Desde la barra te veo salir del baño de damas desencajado e incómodo en tu strapless blanco. Por un instante has dejado de ser Karla para volver a ser aquel chico tierno y enamorado que una vez, mirándome a los ojos, me dijo “yo jamás te mentiré”.
La noche está a mi favor. Salgo del Blow con una sonrisa inmensa.

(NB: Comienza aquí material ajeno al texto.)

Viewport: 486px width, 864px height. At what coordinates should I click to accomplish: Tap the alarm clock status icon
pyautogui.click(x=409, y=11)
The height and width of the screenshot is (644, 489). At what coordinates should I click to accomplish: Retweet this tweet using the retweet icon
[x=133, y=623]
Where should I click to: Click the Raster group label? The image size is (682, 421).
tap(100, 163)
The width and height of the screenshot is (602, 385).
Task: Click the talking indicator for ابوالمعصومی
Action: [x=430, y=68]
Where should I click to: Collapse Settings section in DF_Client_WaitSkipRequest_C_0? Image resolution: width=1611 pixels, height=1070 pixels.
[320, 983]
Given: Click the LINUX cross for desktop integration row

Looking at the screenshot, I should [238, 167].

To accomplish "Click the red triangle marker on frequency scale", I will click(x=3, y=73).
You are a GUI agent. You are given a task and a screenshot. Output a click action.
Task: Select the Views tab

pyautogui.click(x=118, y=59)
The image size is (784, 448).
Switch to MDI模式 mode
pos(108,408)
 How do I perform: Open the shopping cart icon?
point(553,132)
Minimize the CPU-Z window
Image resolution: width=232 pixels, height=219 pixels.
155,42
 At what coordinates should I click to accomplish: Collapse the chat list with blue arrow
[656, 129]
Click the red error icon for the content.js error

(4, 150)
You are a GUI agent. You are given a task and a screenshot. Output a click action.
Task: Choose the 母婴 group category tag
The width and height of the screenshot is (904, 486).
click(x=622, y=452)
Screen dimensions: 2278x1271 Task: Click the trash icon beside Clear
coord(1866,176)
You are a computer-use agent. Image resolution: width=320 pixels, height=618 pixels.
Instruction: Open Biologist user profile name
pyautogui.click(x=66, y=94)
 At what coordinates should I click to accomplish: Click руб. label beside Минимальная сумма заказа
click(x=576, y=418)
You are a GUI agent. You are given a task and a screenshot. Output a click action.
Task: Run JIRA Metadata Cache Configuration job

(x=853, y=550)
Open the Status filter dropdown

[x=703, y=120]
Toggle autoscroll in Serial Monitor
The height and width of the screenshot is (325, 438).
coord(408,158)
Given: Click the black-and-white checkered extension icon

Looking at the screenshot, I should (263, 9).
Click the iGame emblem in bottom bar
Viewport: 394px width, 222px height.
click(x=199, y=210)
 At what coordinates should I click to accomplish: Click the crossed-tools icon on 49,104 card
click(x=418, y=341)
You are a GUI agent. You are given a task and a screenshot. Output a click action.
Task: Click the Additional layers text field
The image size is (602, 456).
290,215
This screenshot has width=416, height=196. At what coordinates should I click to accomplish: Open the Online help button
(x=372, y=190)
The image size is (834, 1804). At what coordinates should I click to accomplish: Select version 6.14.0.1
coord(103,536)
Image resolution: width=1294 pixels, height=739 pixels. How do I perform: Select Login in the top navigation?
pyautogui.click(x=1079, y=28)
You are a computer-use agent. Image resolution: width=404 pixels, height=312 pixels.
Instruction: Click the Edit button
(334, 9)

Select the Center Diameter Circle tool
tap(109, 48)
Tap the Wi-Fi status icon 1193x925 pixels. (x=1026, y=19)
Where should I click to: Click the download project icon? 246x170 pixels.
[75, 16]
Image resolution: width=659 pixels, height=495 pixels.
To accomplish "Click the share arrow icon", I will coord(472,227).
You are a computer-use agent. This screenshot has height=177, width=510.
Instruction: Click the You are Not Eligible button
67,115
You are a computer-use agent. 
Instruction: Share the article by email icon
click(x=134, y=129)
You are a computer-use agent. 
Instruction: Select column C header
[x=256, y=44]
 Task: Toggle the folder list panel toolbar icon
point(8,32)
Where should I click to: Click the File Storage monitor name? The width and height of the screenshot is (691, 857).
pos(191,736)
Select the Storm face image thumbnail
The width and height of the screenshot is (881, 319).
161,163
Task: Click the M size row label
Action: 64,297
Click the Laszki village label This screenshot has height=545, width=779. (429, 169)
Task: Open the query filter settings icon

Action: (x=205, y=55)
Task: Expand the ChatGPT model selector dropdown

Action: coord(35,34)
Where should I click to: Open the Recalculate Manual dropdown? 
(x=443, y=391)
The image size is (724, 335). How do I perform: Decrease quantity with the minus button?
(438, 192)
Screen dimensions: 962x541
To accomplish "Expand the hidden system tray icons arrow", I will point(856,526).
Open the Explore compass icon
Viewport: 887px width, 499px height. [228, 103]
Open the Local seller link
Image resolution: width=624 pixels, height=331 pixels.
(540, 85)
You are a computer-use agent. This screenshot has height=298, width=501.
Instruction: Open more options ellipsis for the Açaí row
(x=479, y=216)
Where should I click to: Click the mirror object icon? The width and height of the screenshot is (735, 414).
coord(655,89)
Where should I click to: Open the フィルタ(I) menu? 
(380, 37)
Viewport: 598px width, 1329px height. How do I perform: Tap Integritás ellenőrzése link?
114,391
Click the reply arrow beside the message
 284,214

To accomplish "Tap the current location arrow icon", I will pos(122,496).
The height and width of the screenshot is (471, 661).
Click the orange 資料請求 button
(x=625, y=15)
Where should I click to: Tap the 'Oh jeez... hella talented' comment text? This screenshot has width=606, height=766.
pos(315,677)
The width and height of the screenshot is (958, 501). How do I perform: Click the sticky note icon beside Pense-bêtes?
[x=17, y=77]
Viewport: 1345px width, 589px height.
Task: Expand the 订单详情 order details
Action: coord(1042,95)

Aferrada al volante serpenteo por las esquinas de cuadras y edificios en busca de la autopista. Luego atravieso los ríos asfalto infinito hasta llegar a la fila de letreros luminosos que anuncian el fin de la vía. Voy dejando atrás los pueblos dormidos y me adentro en el tramo rural de la costa. Los faros de mi auto rasgan la oscura humedad de la carretera que lleva a la playa.
Un cuarto para las cuatro. Finalmente estoy frente al mar. A esta hora el perico que te vendió el Bróder debe estar pronto a cumplir mi encargo letal. Me tumbo sobre la arena a fumar. No hay nada más que hacer, tan sólo atravesar este amanecer de galaxias encendidas hasta verlas apagarse una a una. La brisa marina me trae los compases oxidados de una guitarra. ¿Me creerías si te digo que son los primeros acordes de Pigs on the Wing? Respiro profundo. Más allá del horizonte un cerdo volador comienza a desinflarse.